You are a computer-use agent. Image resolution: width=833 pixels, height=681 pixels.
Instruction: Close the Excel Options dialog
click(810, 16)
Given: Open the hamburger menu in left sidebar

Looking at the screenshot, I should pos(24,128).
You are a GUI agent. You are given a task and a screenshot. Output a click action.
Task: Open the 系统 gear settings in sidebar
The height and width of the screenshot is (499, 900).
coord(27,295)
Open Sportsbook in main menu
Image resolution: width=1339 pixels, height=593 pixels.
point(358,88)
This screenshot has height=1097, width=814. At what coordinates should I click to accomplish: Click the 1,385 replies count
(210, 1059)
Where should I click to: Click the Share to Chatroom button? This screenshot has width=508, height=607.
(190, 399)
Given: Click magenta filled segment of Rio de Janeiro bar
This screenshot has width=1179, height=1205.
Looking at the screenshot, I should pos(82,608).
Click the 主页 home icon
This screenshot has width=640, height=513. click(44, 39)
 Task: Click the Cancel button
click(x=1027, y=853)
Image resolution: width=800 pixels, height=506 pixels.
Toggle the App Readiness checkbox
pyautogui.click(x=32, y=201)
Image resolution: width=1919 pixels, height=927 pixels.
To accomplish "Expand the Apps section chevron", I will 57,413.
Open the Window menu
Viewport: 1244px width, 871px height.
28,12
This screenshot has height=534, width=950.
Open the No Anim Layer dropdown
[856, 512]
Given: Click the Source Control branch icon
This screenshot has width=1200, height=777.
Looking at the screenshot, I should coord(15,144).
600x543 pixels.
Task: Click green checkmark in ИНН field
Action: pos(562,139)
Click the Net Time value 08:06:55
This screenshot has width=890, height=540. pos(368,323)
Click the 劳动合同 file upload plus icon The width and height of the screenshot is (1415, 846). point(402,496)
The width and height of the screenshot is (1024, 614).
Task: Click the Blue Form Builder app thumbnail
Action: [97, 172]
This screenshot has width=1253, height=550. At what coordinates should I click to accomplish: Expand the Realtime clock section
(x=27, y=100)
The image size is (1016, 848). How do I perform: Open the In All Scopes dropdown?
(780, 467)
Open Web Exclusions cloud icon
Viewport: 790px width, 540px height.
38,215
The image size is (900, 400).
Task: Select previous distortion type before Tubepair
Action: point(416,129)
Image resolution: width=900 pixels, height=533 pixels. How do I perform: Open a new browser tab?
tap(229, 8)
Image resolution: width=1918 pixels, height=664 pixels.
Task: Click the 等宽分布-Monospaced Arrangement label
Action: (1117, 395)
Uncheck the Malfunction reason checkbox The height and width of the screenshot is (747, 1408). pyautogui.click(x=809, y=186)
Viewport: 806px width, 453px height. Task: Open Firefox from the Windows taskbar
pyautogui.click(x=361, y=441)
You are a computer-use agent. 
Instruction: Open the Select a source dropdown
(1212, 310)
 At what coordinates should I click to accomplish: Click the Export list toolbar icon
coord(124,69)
────────────────────────────────────────
Each record is to be repeated word for word, with none skipped.

## SOLUTION TO THIS PROBLEM
You are a computer-use agent. Image resolution: width=833 pixels, height=681 pixels.
Instruction: Close the Excel Options dialog
click(810, 16)
Given: Open the hamburger menu in left sidebar

Looking at the screenshot, I should pos(24,128).
You are a GUI agent. You are given a task and a screenshot. Output a click action.
Task: Open the 系统 gear settings in sidebar
The height and width of the screenshot is (499, 900).
coord(27,295)
Open Sportsbook in main menu
Image resolution: width=1339 pixels, height=593 pixels.
point(358,88)
This screenshot has height=1097, width=814. At what coordinates should I click to accomplish: Click the 1,385 replies count
(210, 1059)
Where should I click to: Click the Share to Chatroom button? This screenshot has width=508, height=607.
(190, 399)
Given: Click magenta filled segment of Rio de Janeiro bar
This screenshot has width=1179, height=1205.
Looking at the screenshot, I should pos(82,608).
Click the 主页 home icon
This screenshot has width=640, height=513. click(44, 39)
 Task: Click the Cancel button
click(x=1027, y=853)
Image resolution: width=800 pixels, height=506 pixels.
Toggle the App Readiness checkbox
pyautogui.click(x=32, y=201)
Image resolution: width=1919 pixels, height=927 pixels.
To accomplish "Expand the Apps section chevron", I will 57,413.
Open the Window menu
Viewport: 1244px width, 871px height.
28,12
This screenshot has height=534, width=950.
Open the No Anim Layer dropdown
[856, 512]
Given: Click the Source Control branch icon
This screenshot has width=1200, height=777.
Looking at the screenshot, I should coord(15,144).
600x543 pixels.
Task: Click green checkmark in ИНН field
Action: pos(562,139)
Click the Net Time value 08:06:55
This screenshot has width=890, height=540. pos(368,323)
Click the 劳动合同 file upload plus icon The width and height of the screenshot is (1415, 846). point(402,496)
The width and height of the screenshot is (1024, 614).
Task: Click the Blue Form Builder app thumbnail
Action: [97, 172]
This screenshot has width=1253, height=550. At what coordinates should I click to accomplish: Expand the Realtime clock section
(x=27, y=100)
The image size is (1016, 848). How do I perform: Open the In All Scopes dropdown?
(780, 467)
Open Web Exclusions cloud icon
Viewport: 790px width, 540px height.
38,215
The image size is (900, 400).
Task: Select previous distortion type before Tubepair
Action: point(416,129)
Image resolution: width=900 pixels, height=533 pixels. How do I perform: Open a new browser tab?
tap(229, 8)
Image resolution: width=1918 pixels, height=664 pixels.
Task: Click the 等宽分布-Monospaced Arrangement label
Action: (1117, 395)
Uncheck the Malfunction reason checkbox The height and width of the screenshot is (747, 1408). pyautogui.click(x=809, y=186)
Viewport: 806px width, 453px height. Task: Open Firefox from the Windows taskbar
pyautogui.click(x=361, y=441)
You are a computer-use agent. 
Instruction: Open the Select a source dropdown
(1212, 310)
 At what coordinates should I click to accomplish: Click the Export list toolbar icon
coord(124,69)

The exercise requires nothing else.